* _EXERCISE DESCRIPTION_: Reproduce the backtranseq page word for word from "Diagnostic Error Messages" to "file cannot be opened.".

EMBOSS: backtranseq

backtranseq

Function

Description

backtranseq reads a protein sequence and writes the nucleic acid sequence it is most likely to have come from.

Algorithm

backtranseq uses a codon usage table which gives the frequency of usage of each codon for each amino acid. For each amino acid in the input sequence, the corresponding most frequently occuring codon is used in the nucleic acid sequence that is output.

Usage

Command line arguments

Input file format

Any DNA sequence USA.

Output file format

The output is a nucleotide sequence containing the most favoured back translation of the specified protein, and using the specified translation table (which defaults to human).

Data files

The codon usage table is read by default from "Ehum.cut" in the 'data/CODONS' directory of the EMBOSS distribution. If the name of a codon usage file is specified on the command line, then this file will first be searched for in the current directory and then in the 'data/CODONS' directory of the EMBOSS distribution.

Notes

backtranseq reads a data file containing the codon usage table. The default file is Ehum.cut - the human codon usage table. Many others are available and can be set by name with the -cfile qualifier. It is important to use one that is appropriate for the species that your protein comes from. The specified data file must exist in the EMBOSS data directory (see below for more information).

References

None.

Warnings

None.

Diagnostic Error Messages

"Corrupt codon index file" - the codon usage file is incomplete or empty.

"The file 'drosoph.cut' does not exist" - the codon usage file cannot be opened.

Exit status

This program always exits with a status of 0, unless the codon usage table cannot be opened.

* _EXTRACTED MATERIAL_:

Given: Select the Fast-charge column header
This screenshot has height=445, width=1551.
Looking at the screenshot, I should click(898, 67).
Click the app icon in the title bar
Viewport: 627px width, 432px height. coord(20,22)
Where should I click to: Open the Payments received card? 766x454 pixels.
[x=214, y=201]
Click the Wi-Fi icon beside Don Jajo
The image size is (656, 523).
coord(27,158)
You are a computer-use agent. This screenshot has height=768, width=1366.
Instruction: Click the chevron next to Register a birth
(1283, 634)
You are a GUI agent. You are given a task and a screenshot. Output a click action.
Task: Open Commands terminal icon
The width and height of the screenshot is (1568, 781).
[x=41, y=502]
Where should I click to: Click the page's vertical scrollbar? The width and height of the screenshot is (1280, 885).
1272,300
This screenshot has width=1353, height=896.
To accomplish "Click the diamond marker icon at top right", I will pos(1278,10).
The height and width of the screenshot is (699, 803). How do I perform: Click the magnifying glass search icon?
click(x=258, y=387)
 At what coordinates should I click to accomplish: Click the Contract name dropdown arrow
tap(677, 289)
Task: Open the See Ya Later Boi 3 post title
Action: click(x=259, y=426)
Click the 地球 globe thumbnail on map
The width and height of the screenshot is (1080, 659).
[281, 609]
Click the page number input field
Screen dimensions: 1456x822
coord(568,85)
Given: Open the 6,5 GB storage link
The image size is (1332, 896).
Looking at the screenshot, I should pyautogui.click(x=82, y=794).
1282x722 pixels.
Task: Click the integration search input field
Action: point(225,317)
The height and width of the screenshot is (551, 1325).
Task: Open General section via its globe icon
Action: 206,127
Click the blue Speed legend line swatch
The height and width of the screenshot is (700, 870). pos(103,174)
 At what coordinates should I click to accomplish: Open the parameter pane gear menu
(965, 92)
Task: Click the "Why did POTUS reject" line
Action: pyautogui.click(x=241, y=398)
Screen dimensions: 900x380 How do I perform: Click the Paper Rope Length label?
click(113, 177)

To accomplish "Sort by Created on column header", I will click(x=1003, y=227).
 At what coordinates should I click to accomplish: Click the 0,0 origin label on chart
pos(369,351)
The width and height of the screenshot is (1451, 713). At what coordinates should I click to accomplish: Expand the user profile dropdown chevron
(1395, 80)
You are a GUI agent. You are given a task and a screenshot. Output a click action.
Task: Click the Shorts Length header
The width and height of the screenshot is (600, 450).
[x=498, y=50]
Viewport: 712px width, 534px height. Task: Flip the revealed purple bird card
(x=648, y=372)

* _COMPLETED TASK_:
Diagnostic Error Messages

"Corrupt codon index file" - the codon usage file is incomplete or empty.

"The file 'drosoph.cut' does not exist" - the codon usage file cannot be opened.